Forecast for Inflation

  • Inflation target set by the RBI: The RBI is required by the inflation targeting framework to achieve a CPI consumer price index inflation target of 4%.
  • During the pandemic, inflation remained within the target range: CPI inflation averaged 5.9 percent from March 2020 to September 2021, during the pandemic period. This was higher than the point target of 4% but still within the inflation target range of 2-6%.
  • The outlook for inflation has deteriorated: In 2022, CPI inflation exceeded the upper limit of the RBI’s targeting band for ten consecutive months, indicating that the target was not met for three quarters in a row.
  • Optimism that inflation has begun to soften: CPI inflation had fallen to 5.7% by December 2022. Many people assumed that the inflation peak had passed and that inflation was on its way to the official target.
  • This optimism was premature: underlying inflationary pressures remain. Inflation fell sharply in November and December 2022, owing largely to a drop in vegetable prices. CPI inflation was actually higher than 7% when vegetables were excluded.
  • The misplaced optimism is now obvious: The January 2023 CPI inflation rate was 6.5 percent, crossing the upper limit of the RBI’s inflation targeting band for the second time.

What factors contributed to the recent increase in inflation?

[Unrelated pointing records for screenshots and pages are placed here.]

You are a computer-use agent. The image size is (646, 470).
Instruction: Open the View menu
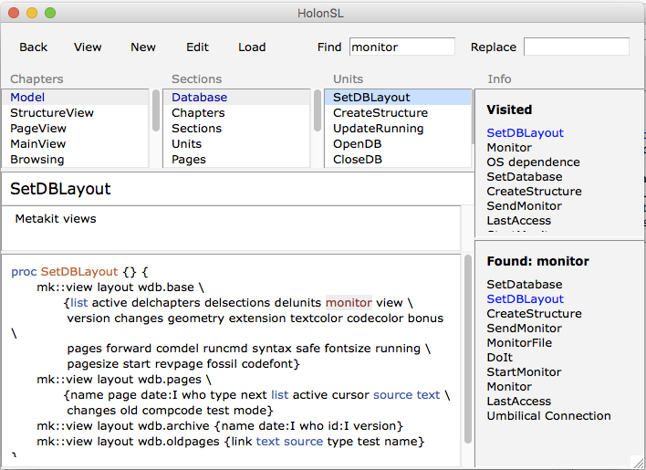coord(88,47)
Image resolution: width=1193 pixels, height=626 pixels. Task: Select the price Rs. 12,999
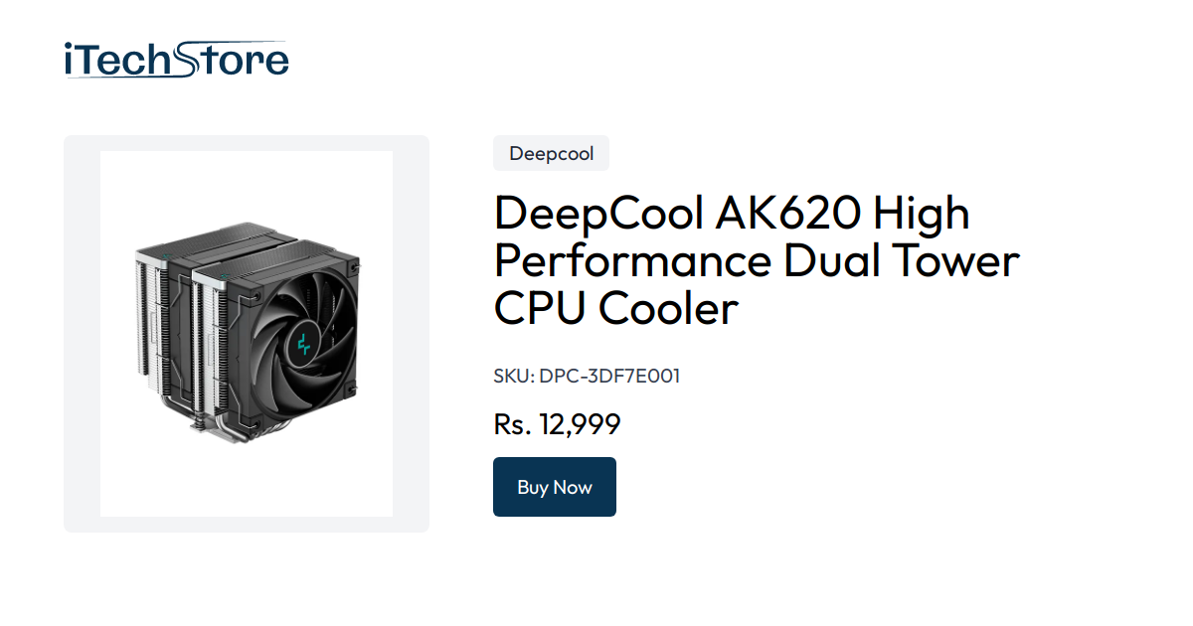pos(556,424)
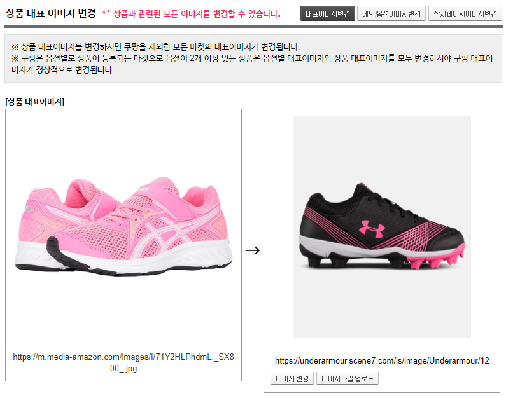Click the white ASICS stripe logo on sneaker
This screenshot has height=396, width=506.
tap(163, 234)
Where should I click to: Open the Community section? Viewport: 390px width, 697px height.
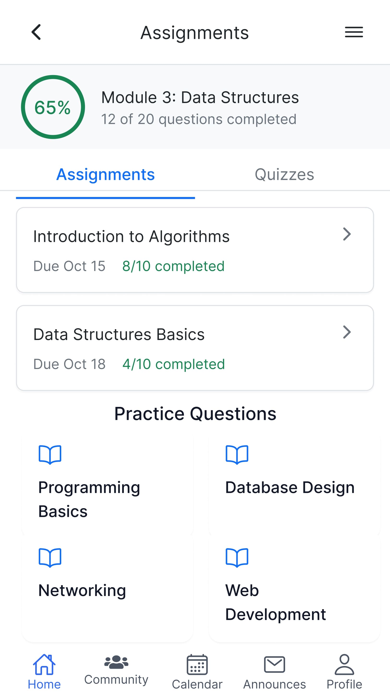coord(116,668)
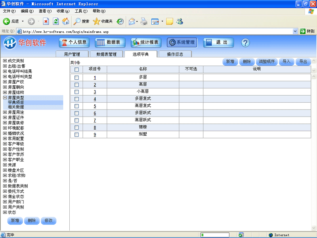Click the 退出 exit button
This screenshot has width=317, height=238.
(218, 42)
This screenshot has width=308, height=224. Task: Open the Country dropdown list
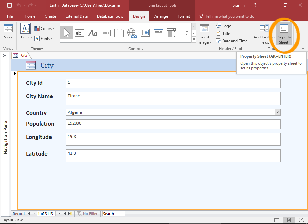pyautogui.click(x=277, y=112)
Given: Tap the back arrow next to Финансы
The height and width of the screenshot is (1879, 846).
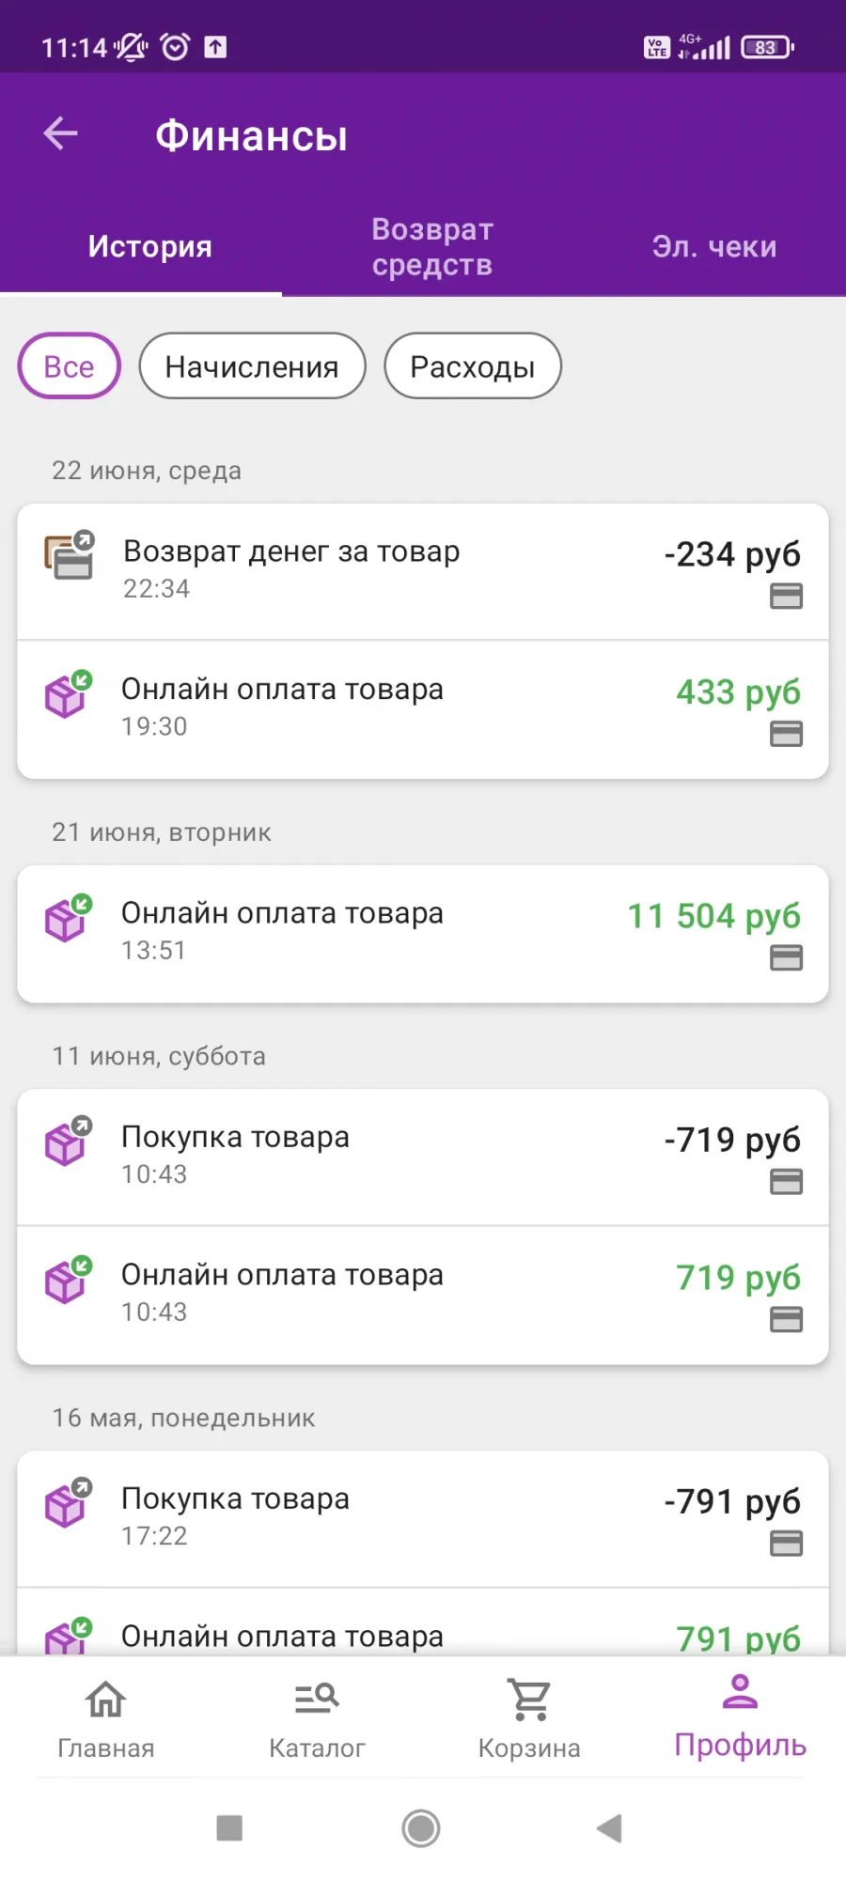Looking at the screenshot, I should [61, 133].
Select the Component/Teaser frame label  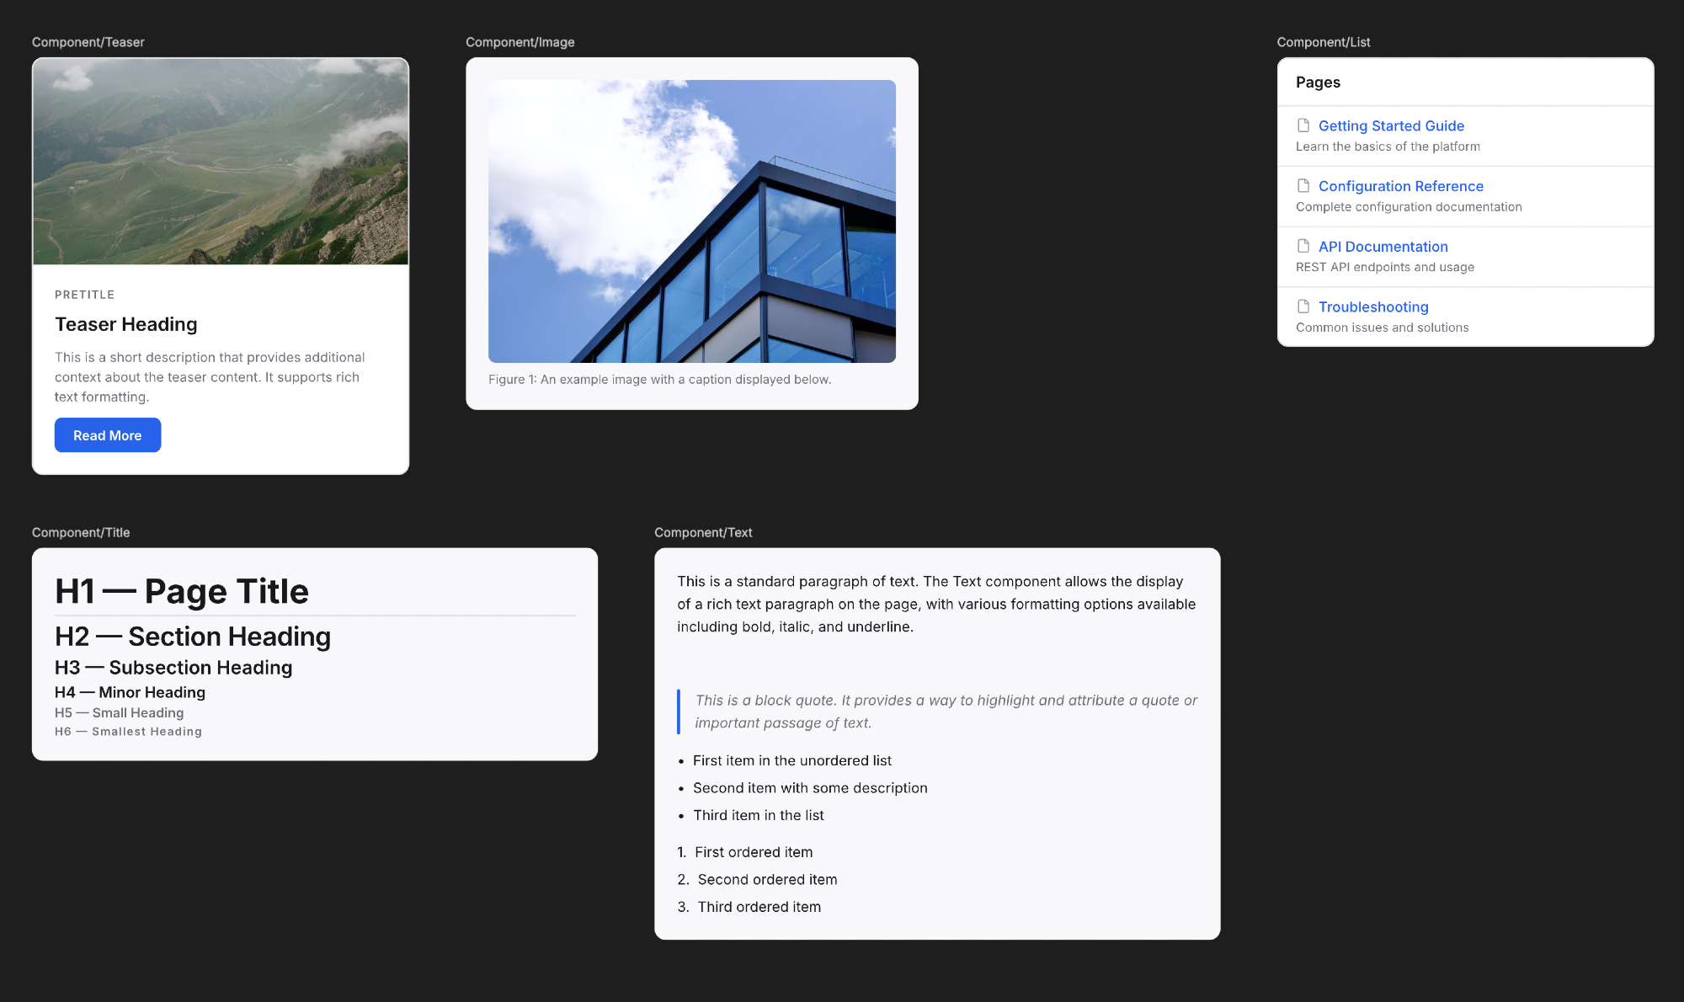point(88,42)
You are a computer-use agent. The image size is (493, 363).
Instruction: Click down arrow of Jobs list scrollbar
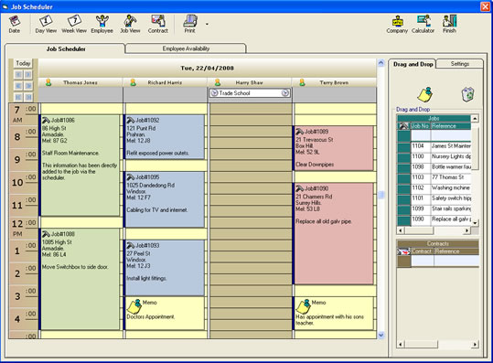[475, 223]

  • Rise in food prices: With food accounting for 46% of the overall CPI basket, a rise in food inflation from around 4% in December 2022 to nearly 6% in January 2023 has played a significant role in overall inflation rising.
  • Cereal inflation is skyrocketing: Cereal inflation is one food component that has remained stubborn. Year on year cereal inflation nearly doubled from 5% to 14% between May and December 2022. This will rise to 16% in January 2023. Wheat inflation has been steadily rising among cereals. Wheat inflation increased from 9% to 22% between May and December 2022. It will rise even higher to 25% in January 2023.
  • Wheat prices are skyrocketing due to scarcity: According to Food Corporation of India data, stocks in government warehouses have decreased. The government recently approved the open market release of three million tonnes. This, however, is insufficient to replenish market supplies.
  • Core inflation remains persistently high: Second, core inflation (non-food, non-fuel) was 6.2 percent in January. This is consistent with the unyielding core inflation of 6% that has been in place for nearly three years. A sustained high level of core inflation indicates that price pressures have become entrenched in the system.
  • External factors also play a role: developed-country inflation remains high (6.4 per cent in the US; 8.5 per cent in the EU; 10.5 per cent in the UK). Through international trade in goods and services, India is importing some of the elevated inflation. Furthermore, as China gradually liberalises its economy after nearly three years of zero-Covid restrictions, commodity prices are expected to rise, putting renewed pressure on India’s inflation.

What have the policymakers been doing to address the inflationary concerns?

  • The government has contributed by announcing a cautious Union budget for 2023-24: It has prioritised much-needed fiscal consolidation and avoided announcing populist measures that could have fueled demand and thus inflation.
  • The RBI has also been doing its job: In just ten months, it raised the policy repo rate from a pandemic low of 4% to 6.50%. Unlike last year, when the monetary policy statements contained no forward guidance despite rising inflation, the RBI in its February 2023 statement emphasised the importance of remaining vigilant on inflation, implying that the monetary tightening cycle is not yet over.

@the end

Despite the RBI’s efforts to control inflation by raising interest rates, inflation has been a challenge for India’s economy since the pandemic. Today, a credible glide path to lower inflation is critical.